# Fish Eye Lens?



## Sbuxo (Sep 8, 2008)

Do all the pictures come out with that black border that I've seen in photos w/ the lens?

Example:




http://www.uteroemer.de/Fish eye lens2.JPG


----------



## tirediron (Sep 8, 2008)

No, most of the time that's an effect like the 'binocular' pattern you see on television when the character is supposed to be watching something through binoculars. 

This:




is an uncropped image, taken with the Nikon 10.5mm fisheye.

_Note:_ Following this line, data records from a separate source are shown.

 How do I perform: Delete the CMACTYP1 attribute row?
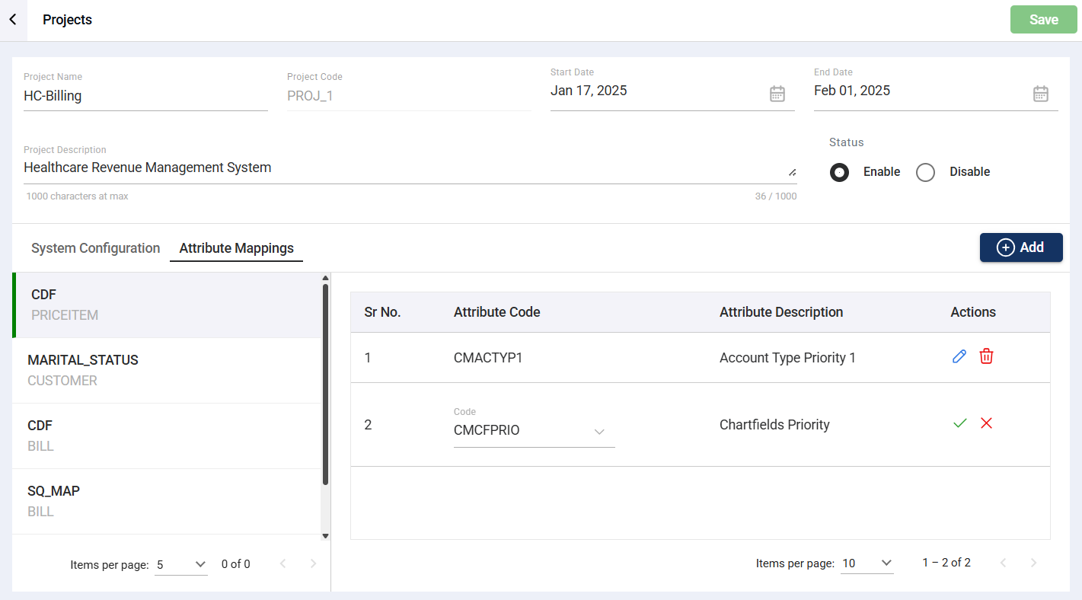click(986, 356)
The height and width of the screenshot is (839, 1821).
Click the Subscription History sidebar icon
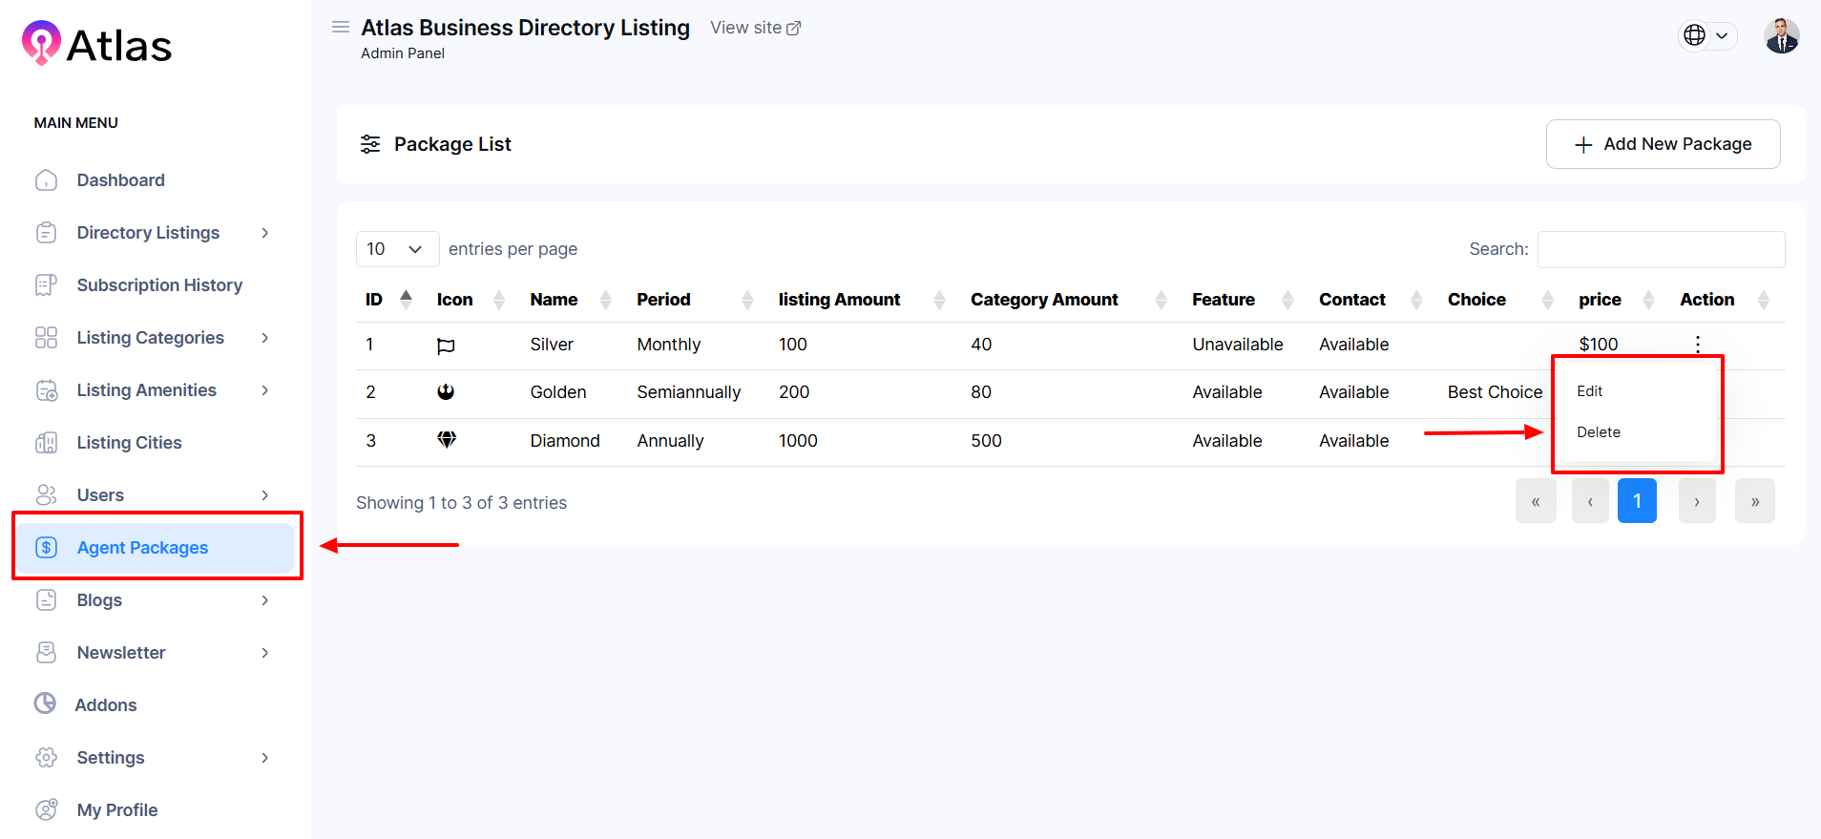pyautogui.click(x=46, y=285)
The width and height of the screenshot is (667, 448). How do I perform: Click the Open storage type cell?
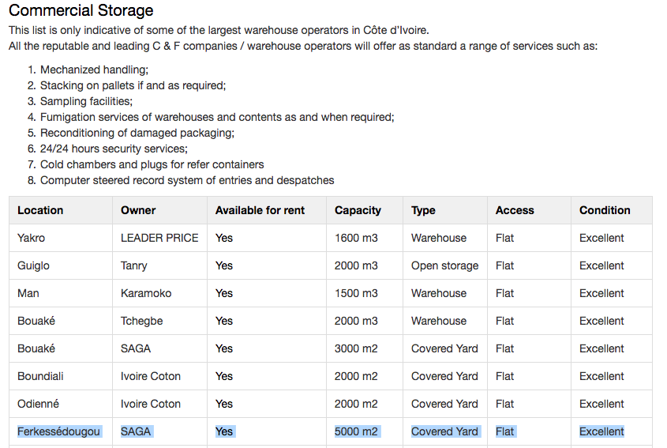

It can occur if you're using certain ultra-fisheyes (4.5mm) or a DX fisheye such as the Nikon 10.5 on an FX camera.


----------



## Sbuxo (Sep 8, 2008)

oh.
But can I still take a totally circular picture without it?


----------



## chrisburke (Sep 8, 2008)

no i use a fisheye all the time,and i never get that look.. if you zoom out to far, you will get it


----------



## Sbuxo (Sep 8, 2008)

ohh
Yay.
Thanks guys. [:


----------



## Tolyk (Sep 8, 2008)

chrisburke said:


> no i use a fisheye all the time,and i never get that look.. if you zoom out to far, you will get it


Most fisheyes aren't zooms.. in fact there are very, very few that are. (The only one that comes to mind is the Tokina 10-17)


There are some fisheyes that give that look, the ones that don't tend to say something about "full frame fisheye", the others are called "circular"

http://en.wikipedia.org/wiki/Fisheye_lens


----------